Slashdot Mirror


User: glwtta

glwtta's activity in the archive.

Stories
0
Comments
3,365
First seen
Last seen
Profile
(view on slashdot.org)

Comments · 3,365

  1. Re:Next up... on Jack Thompson Served With Order to Show Cause · · Score: 3, Funny

    Yes, and Jack Thompson is just the sort of Champion of the People to do it!

  2. Re:What the hell is a Gen Con on Gen Con Files For Chapter 11 · · Score: 1

    Heh, I admire the indignation, but you do realize that to the rest of society the Dungeons & Dragons and furry/anime/cosplay crowds are nigh indistinguishable?

    (yes, I'm one of the people who would've appreciated a line in the summary about what the hell GenCon is)

  3. Re:There is no such thing as Artificial Intelligen on Artificial Intelligence at Human Level by 2029? · · Score: 1

    It seems obvious to me that you won't get anywhere, ever, if you attempt to tackle the entire problem at once. You have to start with a piece of it, and expand that.

    Sure. I just don't agree that computational tools are "a piece of" artificial intelligence.

    We have computer programs that can check mathematical proofs, and there have been programs that created proofs from nothing on their own. Is that not a step in the right direction?

    I see no evidence that it is. Why would we assume that computational tools designed to solve a specific problem have any bearing on the larger problem of autonomous intelligence?

    A lot of the role of the human in using the machine as a tool is in converting the outside world into a form the computer can interact with. If that's not a reasonable role for the human in developing the very beginnings of AI technology, I don't know what is.

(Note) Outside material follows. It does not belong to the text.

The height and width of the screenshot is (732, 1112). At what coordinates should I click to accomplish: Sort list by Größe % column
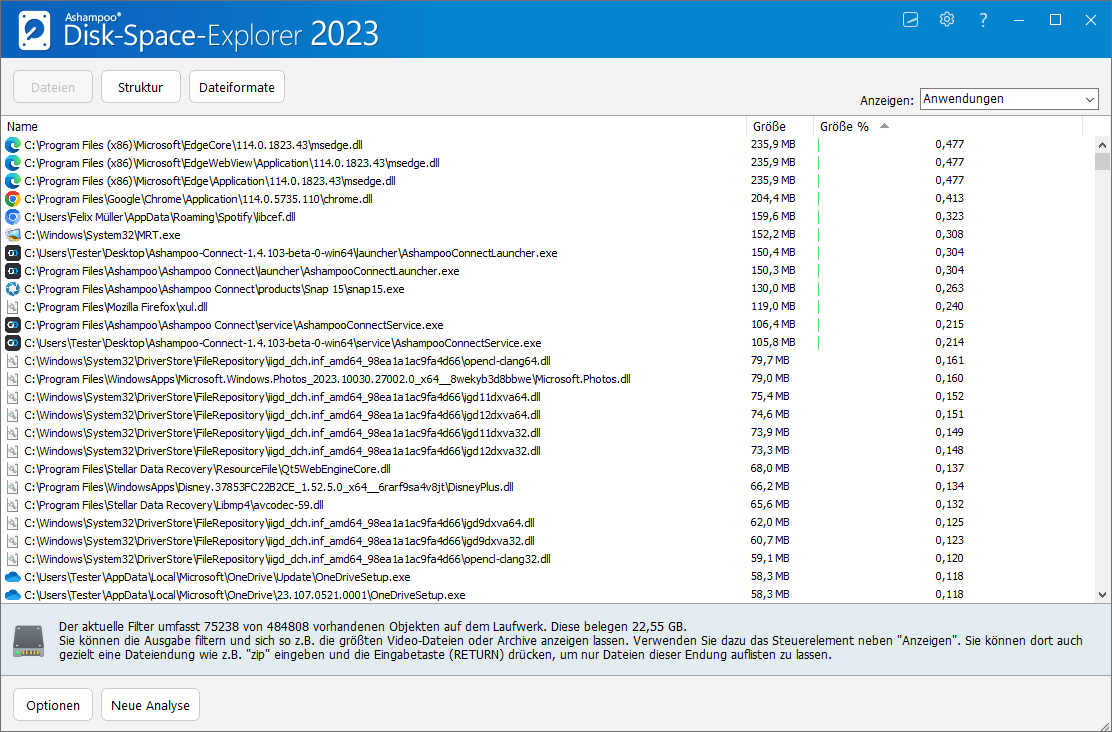[x=844, y=127]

    Sure, that's a part of it. However, currently humans play a few more roles in these situations: coming up with the problem, analyzing the problem, designing a solution to the problem, programming the computer to specifically solve that problem, and then the stuff you mentioned.

    But I ask simply this: where would you start?

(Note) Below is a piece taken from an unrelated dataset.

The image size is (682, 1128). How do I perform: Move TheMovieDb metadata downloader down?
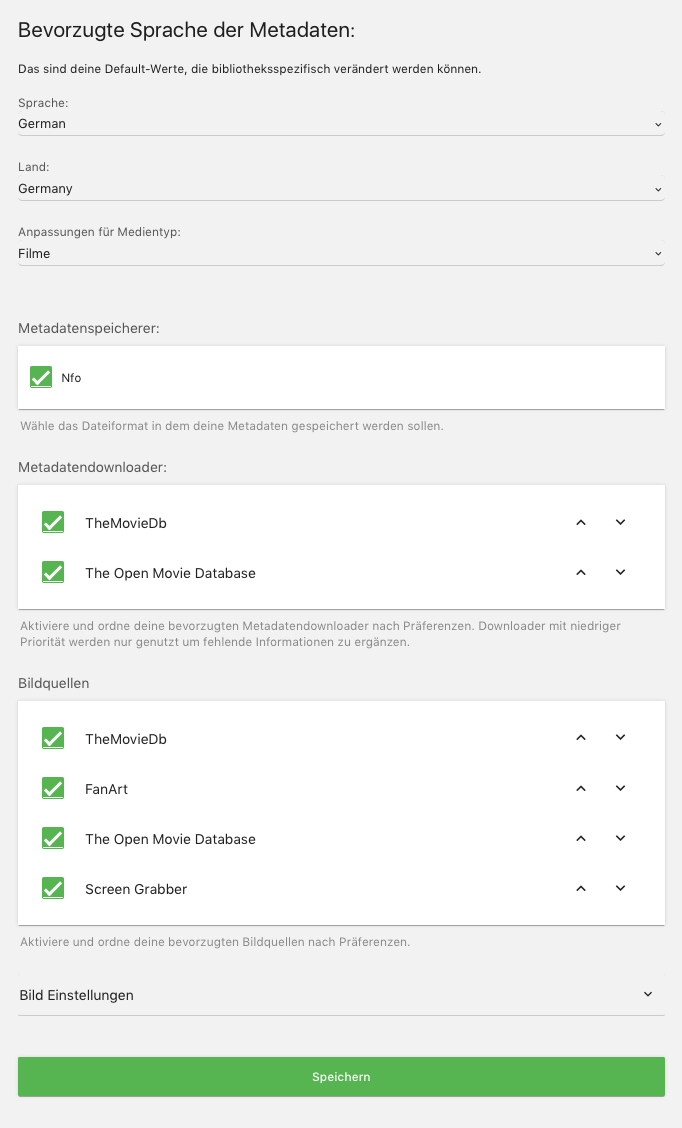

    I would say that worrying about hardware speed at this point is a little premature, without some kind of theoretical understanding of intelligence. Some inkling as to how human intelligence works would also not go amiss. I am not saying that no work is being done in this direction, just that not much has been achieved yet. Which is fine - as far as problems go, it's difficult to come up with something harder.

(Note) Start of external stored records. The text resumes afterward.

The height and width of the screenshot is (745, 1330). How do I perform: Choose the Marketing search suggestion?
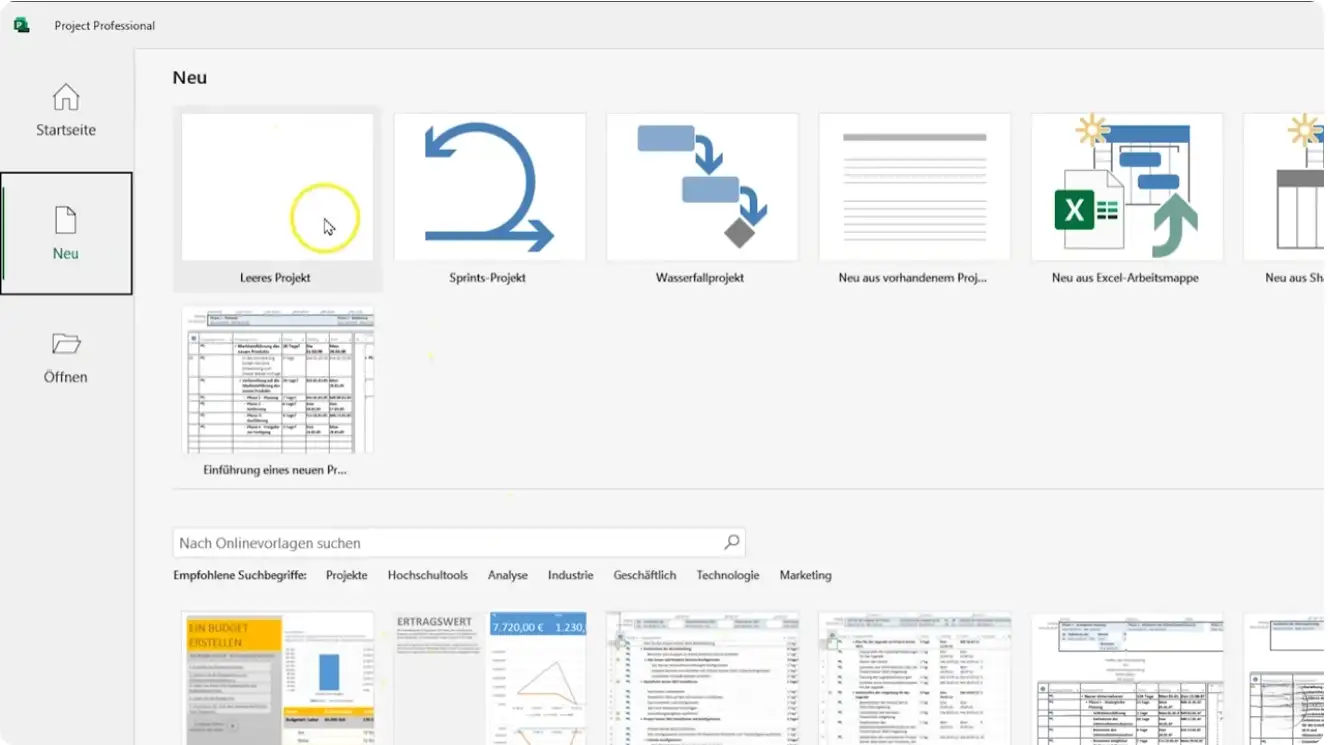pos(805,575)
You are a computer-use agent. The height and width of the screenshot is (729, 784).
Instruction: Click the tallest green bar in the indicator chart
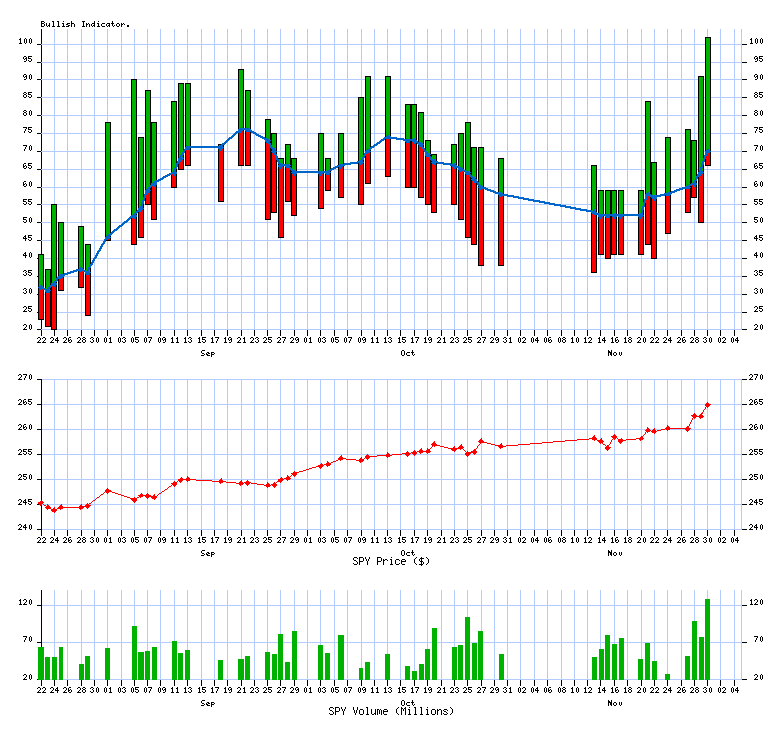pos(708,90)
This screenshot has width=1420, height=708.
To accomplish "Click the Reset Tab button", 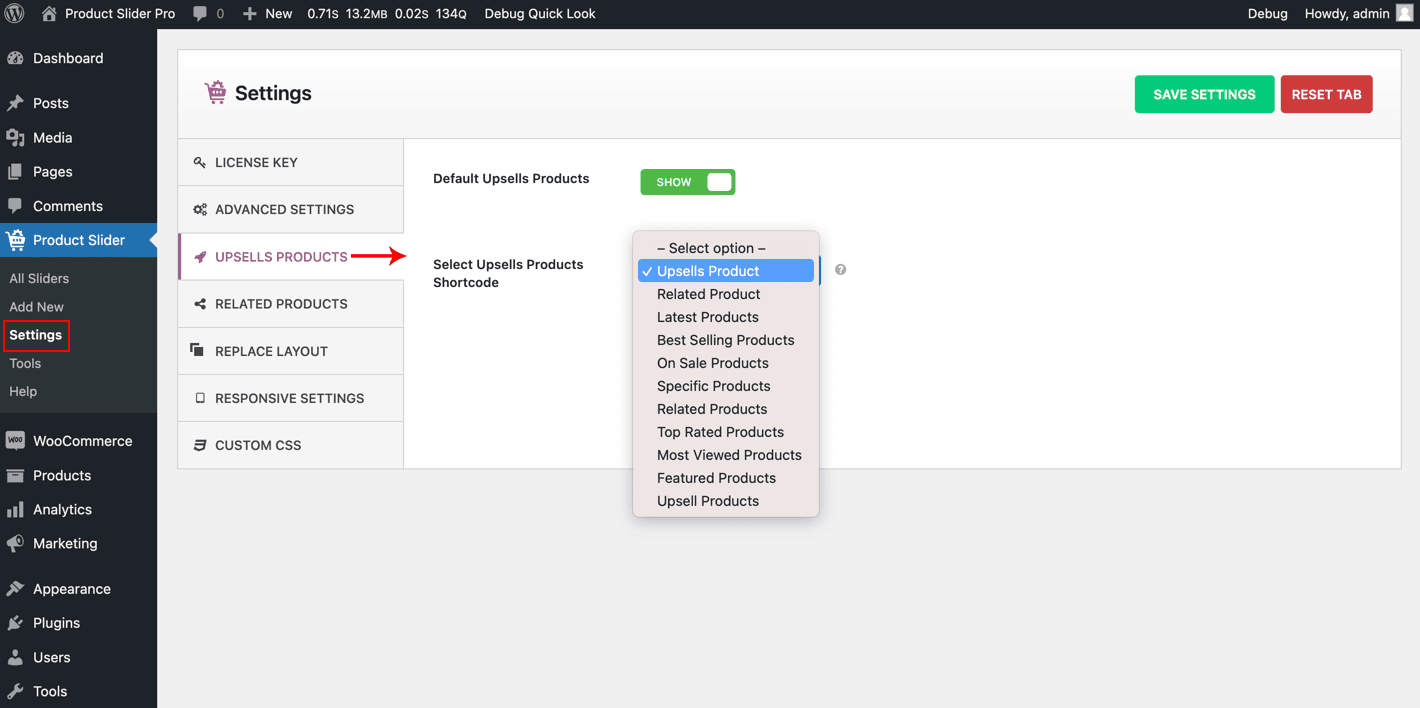I will [1326, 94].
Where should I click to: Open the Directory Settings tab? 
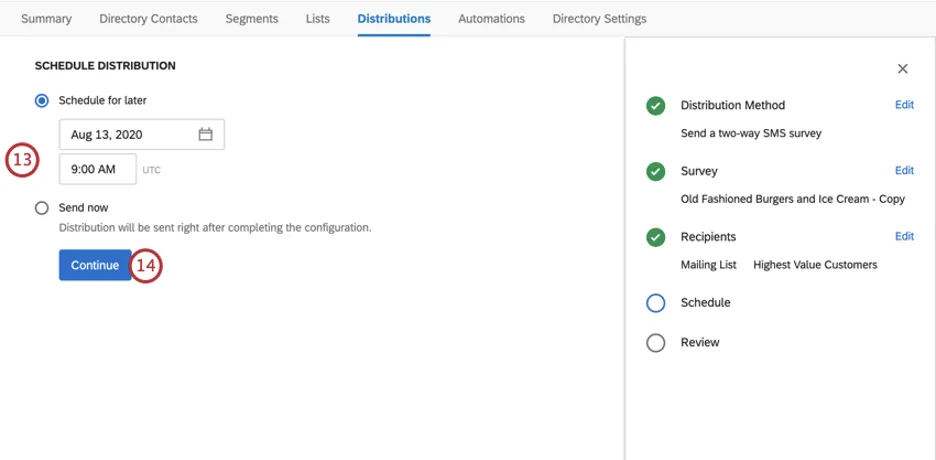599,19
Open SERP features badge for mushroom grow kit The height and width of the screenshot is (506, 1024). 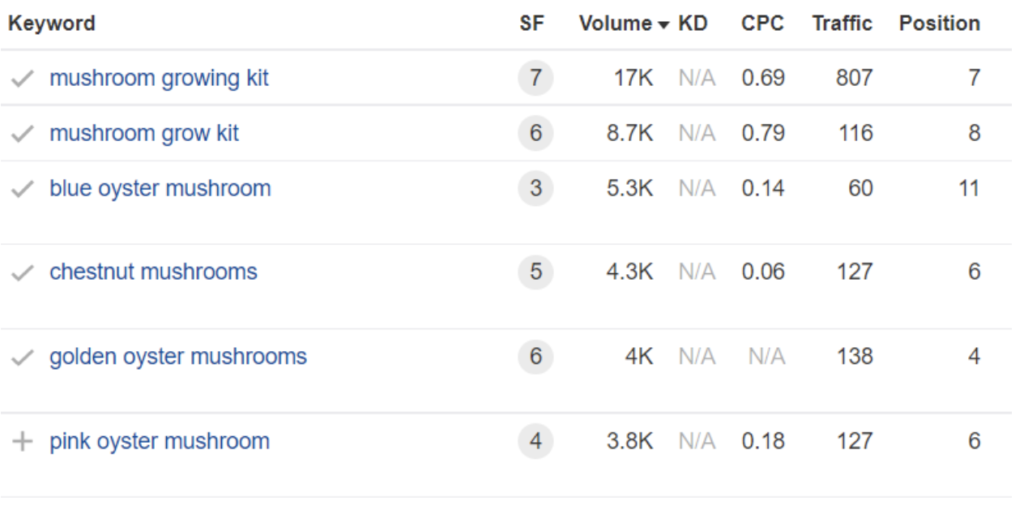click(535, 133)
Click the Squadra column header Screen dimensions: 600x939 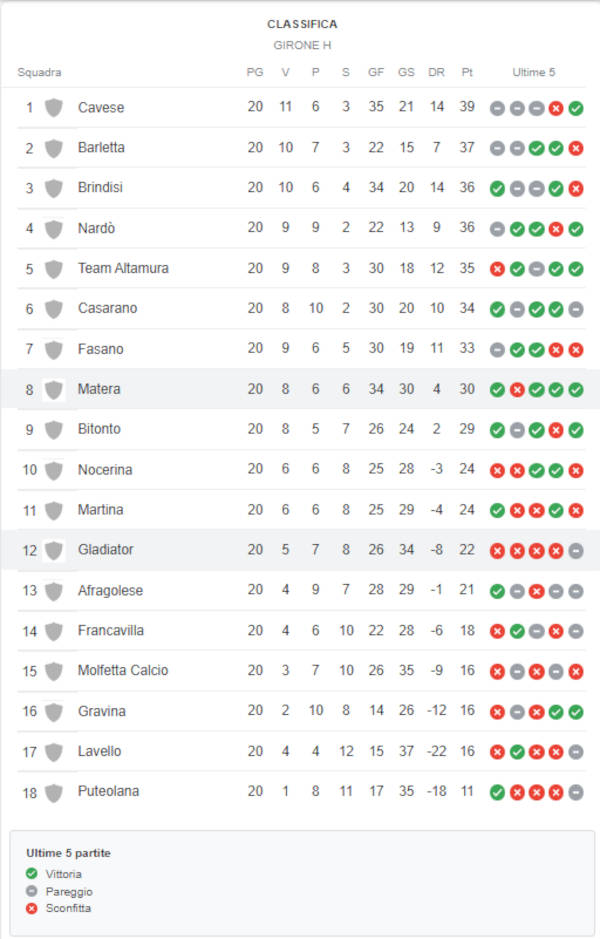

    And haven't a few of the very first baby steps been taken already?

    I would argue no - all the examples you've mentioned are solutions created by humans executed on computer hardware.

    At least to me, it seems that to demonstrate intelligence you would need to produce something (in terms of effect, or output, or behavior) "new", in the sense that it wasn't directly provided by the designer. Ray Kurzweil wrote some software a couple of years ago that writes passable poetry - is that the first step in artificial artistic expression, or a clever programming gimmick?

    So yes, I do think that we are a few truly major theoretical breakthroughs away from being able to honestly say that we are studying artificial intelligence.

  4. Re:wrong on Artificial Intelligence at Human Level by 2029? · · Score: 1

    But when can it be said that a computer is smarter than a human?

    When a computer can do something better than a human without first being programmed by a human with a way to do it, and then operated by a human to actually perform the task?

    Let's take everyone's favorite example: chess. Here's how I would define the point where computers surpass humans at chess:

    1) A team of engineers is given the task of designing an AI. No one says a word about any specific applications for it.
    1a) Once the programming is complete, the AI has no further interaction with its designers, of any kind.
    2) The AI is given the rules to chess. In English.
    3) The AI can reliably defeat human opponents of moderate ability.
    4) After some amount of practice, and possibly hardware expansion (but not chess-specific hardware), a single instance of such an AI can reliably defeat the reigning human world champion.

    Does that sound like a reasonable time to concede that AI has surpassed humans in chess?

    How many decades away do you think we from this happening?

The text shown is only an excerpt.